→ TASK DETAILS:
What lines below include the string "This"? Pick them out and copy them.

→ MATERIAL SUPPLIED:
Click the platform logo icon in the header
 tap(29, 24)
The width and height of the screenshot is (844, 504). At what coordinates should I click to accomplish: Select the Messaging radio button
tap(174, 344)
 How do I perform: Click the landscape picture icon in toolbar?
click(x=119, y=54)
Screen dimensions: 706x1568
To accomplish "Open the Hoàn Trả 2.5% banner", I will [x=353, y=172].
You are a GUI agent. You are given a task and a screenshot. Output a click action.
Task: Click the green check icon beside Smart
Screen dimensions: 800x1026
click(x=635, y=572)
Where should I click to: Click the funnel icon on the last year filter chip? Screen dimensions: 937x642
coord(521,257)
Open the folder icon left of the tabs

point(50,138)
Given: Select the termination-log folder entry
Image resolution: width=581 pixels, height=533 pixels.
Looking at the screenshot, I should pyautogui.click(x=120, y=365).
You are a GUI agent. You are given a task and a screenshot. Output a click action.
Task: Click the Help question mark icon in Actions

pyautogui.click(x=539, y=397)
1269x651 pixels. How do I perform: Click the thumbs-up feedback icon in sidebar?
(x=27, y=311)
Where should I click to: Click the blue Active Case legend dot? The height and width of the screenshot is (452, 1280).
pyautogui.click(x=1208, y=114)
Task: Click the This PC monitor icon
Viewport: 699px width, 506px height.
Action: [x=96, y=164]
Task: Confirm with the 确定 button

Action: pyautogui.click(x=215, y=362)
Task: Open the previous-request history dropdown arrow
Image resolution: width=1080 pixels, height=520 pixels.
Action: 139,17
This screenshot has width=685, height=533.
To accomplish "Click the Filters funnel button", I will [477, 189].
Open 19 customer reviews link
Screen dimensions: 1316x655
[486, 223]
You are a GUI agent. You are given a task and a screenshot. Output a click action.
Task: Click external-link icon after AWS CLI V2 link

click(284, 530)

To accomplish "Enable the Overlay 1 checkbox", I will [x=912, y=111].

→ TASK ANSWER:
Task: Click the This PC monitor icon
This screenshot has width=685, height=533.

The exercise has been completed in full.